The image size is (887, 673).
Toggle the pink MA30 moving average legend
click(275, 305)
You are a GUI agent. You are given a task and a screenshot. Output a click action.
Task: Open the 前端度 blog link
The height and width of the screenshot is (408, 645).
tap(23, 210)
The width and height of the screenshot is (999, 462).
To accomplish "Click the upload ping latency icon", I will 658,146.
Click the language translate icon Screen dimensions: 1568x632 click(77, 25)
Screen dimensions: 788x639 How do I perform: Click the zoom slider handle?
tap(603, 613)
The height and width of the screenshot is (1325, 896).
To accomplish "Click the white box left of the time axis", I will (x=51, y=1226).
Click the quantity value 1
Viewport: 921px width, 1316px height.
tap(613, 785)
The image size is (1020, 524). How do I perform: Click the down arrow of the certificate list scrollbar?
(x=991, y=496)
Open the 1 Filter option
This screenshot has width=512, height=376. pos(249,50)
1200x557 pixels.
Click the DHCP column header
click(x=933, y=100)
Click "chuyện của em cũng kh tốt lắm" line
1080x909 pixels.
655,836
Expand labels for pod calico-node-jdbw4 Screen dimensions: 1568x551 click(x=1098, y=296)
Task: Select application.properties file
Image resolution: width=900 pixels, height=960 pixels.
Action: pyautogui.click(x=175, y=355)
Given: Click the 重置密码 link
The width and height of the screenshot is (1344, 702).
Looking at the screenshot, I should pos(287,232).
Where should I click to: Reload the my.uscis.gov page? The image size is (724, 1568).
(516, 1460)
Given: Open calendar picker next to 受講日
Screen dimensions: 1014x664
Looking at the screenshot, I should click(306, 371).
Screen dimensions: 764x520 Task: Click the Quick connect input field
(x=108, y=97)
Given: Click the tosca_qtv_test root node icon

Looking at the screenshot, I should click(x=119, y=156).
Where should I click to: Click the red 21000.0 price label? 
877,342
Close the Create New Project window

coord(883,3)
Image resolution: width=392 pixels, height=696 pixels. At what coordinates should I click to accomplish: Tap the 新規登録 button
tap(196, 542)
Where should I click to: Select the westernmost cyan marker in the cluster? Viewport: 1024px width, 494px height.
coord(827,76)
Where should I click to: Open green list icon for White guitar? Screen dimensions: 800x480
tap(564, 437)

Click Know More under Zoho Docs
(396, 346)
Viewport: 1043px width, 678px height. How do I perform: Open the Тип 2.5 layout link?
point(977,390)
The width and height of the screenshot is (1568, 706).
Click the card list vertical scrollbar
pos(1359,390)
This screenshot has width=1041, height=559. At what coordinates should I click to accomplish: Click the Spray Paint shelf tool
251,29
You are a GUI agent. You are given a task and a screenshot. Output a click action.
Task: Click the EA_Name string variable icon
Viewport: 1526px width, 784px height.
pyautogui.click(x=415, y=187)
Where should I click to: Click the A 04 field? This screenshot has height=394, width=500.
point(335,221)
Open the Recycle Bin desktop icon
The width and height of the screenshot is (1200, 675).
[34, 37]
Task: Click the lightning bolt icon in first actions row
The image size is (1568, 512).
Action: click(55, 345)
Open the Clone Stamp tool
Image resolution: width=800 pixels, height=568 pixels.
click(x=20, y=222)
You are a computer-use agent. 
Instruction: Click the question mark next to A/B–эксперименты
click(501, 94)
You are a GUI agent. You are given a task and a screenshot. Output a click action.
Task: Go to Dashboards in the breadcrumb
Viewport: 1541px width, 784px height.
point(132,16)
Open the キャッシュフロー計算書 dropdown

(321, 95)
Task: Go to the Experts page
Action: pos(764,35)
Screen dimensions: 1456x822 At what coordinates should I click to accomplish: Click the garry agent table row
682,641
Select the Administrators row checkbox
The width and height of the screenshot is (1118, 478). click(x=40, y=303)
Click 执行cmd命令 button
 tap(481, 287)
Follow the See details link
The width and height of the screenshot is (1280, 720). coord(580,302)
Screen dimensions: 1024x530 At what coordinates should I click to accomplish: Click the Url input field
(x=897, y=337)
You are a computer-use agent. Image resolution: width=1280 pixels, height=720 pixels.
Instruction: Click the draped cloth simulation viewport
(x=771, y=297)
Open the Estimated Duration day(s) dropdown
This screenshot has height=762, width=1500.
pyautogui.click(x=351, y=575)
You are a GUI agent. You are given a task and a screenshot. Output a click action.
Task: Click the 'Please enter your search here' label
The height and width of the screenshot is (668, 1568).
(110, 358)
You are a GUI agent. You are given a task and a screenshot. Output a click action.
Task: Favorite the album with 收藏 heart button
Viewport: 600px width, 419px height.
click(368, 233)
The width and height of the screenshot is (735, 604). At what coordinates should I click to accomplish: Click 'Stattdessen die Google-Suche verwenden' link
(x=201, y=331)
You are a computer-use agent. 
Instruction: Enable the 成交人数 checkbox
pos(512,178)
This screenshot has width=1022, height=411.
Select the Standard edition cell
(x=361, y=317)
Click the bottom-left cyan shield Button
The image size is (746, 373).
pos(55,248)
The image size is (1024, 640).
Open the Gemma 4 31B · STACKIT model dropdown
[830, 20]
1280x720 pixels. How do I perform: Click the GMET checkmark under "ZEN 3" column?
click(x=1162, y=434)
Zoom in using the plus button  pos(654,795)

========================================================================

▶ _Task to complete_
I need the number of lines in the entries that include "will"; please give that number and nothing else.

▶ _Result of this exercise_
2